__WHAT THE TASK REQUIRES__
Continue the passage below on copy number variants linked to osteoporosis, picking up after its final sentence.

EXTRACTED TEXT section start

A genome-wide CNV association study of 1537 Koreans revealed 8 CNV regions highly associated with osteoporotic fractures [38]. Using CGH arrays the authors identified CNV loci in (a) the intergenic regions close to the genes: SRIP1, TMPRSS11E, POLR1D and LOC100421611; (b) a non-coding RNA LINC01260; and (c) the intragenic region of the gens: ABO, ELMSAN1 and SIRPA [38]. A deletion on chromosome 20q13.12in close proximity to the LINC01260 was confirmed by a Q-PCR method [38]. All of the identified genetic variants still need to be functionally validated.

Since CNVs in non-coding or regulatory regions indirectly influence a phenotype, they are much more difficult to identify and evaluate. Therefore, the identified CNV loci likely represent only a small fraction of the CNVs that have shaped the landscape of OP-related genes. Comprehensive analyses involving multiple computational and technological approaches will yield many more disease-related CNVs in the future.

The search for new therapeutic targets is mostly focused on identifying new gene targets. However, regulatory regions and non-coding RNAs (ncRNAs) also represent opportunities for targeted therapies. In particular, ncRNAs have great potential for drug targets due to their ability to regulate gene expression and disease progression [49]. Once a specific ncRNA target is identified, it can be effectively and selectively targeted with a complementary oligonucleotide. The discovery of CNVs in regulatory regions could provide new therapeutic targets for the treatment of low bone density. Since ncRNA can regulate the expression of multiple genes, the mechanisms of a particular regulatory element should be thoroughly deciphered before it is used for targeted therapy.

EXTRACTED TEXT section end
THE DATA section start

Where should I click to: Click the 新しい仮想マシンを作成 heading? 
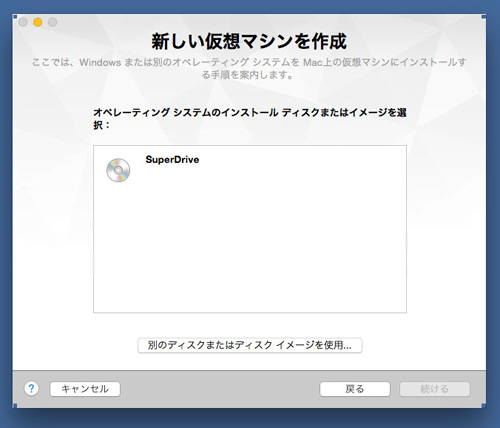[x=249, y=41]
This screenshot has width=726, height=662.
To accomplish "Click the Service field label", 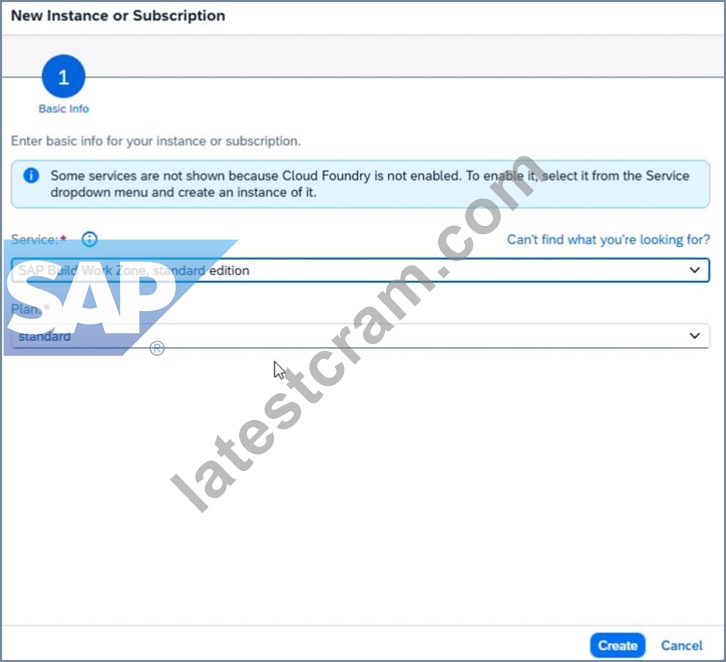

THE DATA section end

__RESPONSE TO THIS TASK__
Conclusion

Recent studies of genetic variants have identified genes (e.g. TWIST1, GPR68 and ANKRD11) that were not thought to play a role in bone remodelling. However, most of the recently discovered CNVs associated with low BMD or osteoporotic fractures belong to intragenic regions. The majority of CNVs in genomes reside in the intergenic regions and are difficult to associate with pathology. Therefore, additional studies are needed to identify CNVs in the intergenic regions. For example, analysis of CNVs in the telomeric region using data from the gnomAD-SV database [16] may reveal new bone-related CNVs. The completion of the human genome sequence T2T (telomere to telomere)-CHM13 [23] also offers new opportunities for the identification of segmental duplications and CNVs related to bone-associated genes. In addition, the role of somatic mutations (including CNVs) in osteoporosis remains an open field for future bone research. Although the rapid development and accessibility of NGS methods is helping to identify new CNVs, it also has its pitfalls. One of the major challenges in researching novel CNVs is the high range of variability of WGS data, which leads to noise in the sequencing data. The future of research therefore lies in an integrative approach in which SNPs and CNVs (GWAS and WGS data) are analysed together and associated with phenotypes. For example, a novel CNEST bioinformatics tool promises to find new functional genetic variants by combining large-scale GWAS and WGS data [50]. A recently described tool, ‘CNV-espresso’, has been developed to exploit CNVs from exome sequences, which will also help identify new genetic variants associated with disease [51•] .

Although promising software tools and the development/accessibility of sequencing methods will yield more CNVs associated with low BMD or increased risk of fragility fractures, each genetic variant needs to be confirmed by a different molecular biology method and validated for functional significance.